**WHAT THIS TASK INVOLVES**
All of the entries are to be restated word for word.

(Stored records)

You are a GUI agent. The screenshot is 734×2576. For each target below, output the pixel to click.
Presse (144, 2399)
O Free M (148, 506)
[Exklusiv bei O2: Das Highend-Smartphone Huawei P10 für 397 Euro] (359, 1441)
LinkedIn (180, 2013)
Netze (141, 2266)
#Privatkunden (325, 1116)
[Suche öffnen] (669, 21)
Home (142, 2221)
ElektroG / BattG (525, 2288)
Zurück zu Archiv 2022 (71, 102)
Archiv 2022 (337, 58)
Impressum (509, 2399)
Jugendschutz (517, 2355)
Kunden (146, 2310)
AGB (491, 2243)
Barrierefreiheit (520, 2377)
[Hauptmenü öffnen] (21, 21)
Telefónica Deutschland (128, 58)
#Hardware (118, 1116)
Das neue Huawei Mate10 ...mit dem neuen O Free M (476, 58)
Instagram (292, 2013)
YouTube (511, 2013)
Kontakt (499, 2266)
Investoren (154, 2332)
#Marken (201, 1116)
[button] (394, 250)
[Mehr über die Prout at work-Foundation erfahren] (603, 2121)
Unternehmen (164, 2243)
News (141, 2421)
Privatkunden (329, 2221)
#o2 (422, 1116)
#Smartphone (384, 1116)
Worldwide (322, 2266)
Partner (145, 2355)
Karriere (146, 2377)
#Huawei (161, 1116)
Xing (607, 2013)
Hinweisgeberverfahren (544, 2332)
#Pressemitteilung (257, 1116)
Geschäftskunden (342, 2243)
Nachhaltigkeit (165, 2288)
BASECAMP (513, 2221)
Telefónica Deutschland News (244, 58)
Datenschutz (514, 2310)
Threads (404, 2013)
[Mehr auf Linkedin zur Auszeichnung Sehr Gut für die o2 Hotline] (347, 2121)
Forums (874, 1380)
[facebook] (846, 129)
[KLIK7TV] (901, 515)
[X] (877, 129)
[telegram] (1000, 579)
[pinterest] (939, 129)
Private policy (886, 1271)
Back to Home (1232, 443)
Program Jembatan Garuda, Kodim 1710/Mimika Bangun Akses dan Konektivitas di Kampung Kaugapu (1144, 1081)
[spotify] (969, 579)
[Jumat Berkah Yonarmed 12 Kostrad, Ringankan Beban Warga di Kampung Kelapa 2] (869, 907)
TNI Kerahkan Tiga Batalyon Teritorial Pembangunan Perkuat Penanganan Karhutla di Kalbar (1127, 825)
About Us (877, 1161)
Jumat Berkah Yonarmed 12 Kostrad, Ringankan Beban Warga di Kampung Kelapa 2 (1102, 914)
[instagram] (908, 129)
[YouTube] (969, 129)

**WRITTEN REPLY**
You are a GUI agent. The screenshot is 734×2576. For each target below, output the pixel to click.
Presse (144, 2399)
O Free M (148, 506)
[Exklusiv bei O2: Das Highend-Smartphone Huawei P10 für 397 Euro] (359, 1441)
LinkedIn (180, 2013)
Netze (141, 2266)
#Privatkunden (325, 1116)
[Suche öffnen] (669, 21)
Home (142, 2221)
ElektroG / BattG (525, 2288)
Zurück zu Archiv 2022 (71, 102)
Archiv 2022 (337, 58)
Impressum (509, 2399)
Jugendschutz (517, 2355)
Kunden (146, 2310)
AGB (491, 2243)
Barrierefreiheit (520, 2377)
[Hauptmenü öffnen] (21, 21)
Telefónica Deutschland (128, 58)
#Hardware (118, 1116)
Das neue Huawei Mate10 ...mit dem neuen O Free M (476, 58)
Instagram (292, 2013)
YouTube (511, 2013)
Kontakt (499, 2266)
Investoren (154, 2332)
#Marken (201, 1116)
[button] (394, 250)
[Mehr über die Prout at work-Foundation erfahren] (603, 2121)
Unternehmen (164, 2243)
News (141, 2421)
Privatkunden (329, 2221)
#o2 (422, 1116)
#Smartphone (384, 1116)
Worldwide (322, 2266)
Partner (145, 2355)
Karriere (146, 2377)
#Huawei (161, 1116)
Xing (607, 2013)
Hinweisgeberverfahren (544, 2332)
#Pressemitteilung (257, 1116)
Geschäftskunden (342, 2243)
Nachhaltigkeit (165, 2288)
BASECAMP (513, 2221)
Telefónica Deutschland News (244, 58)
Datenschutz (514, 2310)
Threads (404, 2013)
[Mehr auf Linkedin zur Auszeichnung Sehr Gut für die o2 Hotline] (347, 2121)
Forums (874, 1380)
[facebook] (846, 129)
[KLIK7TV] (901, 515)
[X] (877, 129)
[telegram] (1000, 579)
[pinterest] (939, 129)
Private policy (886, 1271)
Back to Home (1232, 443)
Program Jembatan Garuda, Kodim 1710/Mimika Bangun Akses dan Konektivitas di Kampung Kaugapu (1144, 1081)
[spotify] (969, 579)
[Jumat Berkah Yonarmed 12 Kostrad, Ringankan Beban Warga di Kampung Kelapa 2] (869, 907)
TNI Kerahkan Tiga Batalyon Teritorial Pembangunan Perkuat Penanganan Karhutla di Kalbar (1127, 825)
About Us (877, 1161)
Jumat Berkah Yonarmed 12 Kostrad, Ringankan Beban Warga di Kampung Kelapa 2 (1102, 914)
[instagram] (908, 129)
[YouTube] (969, 129)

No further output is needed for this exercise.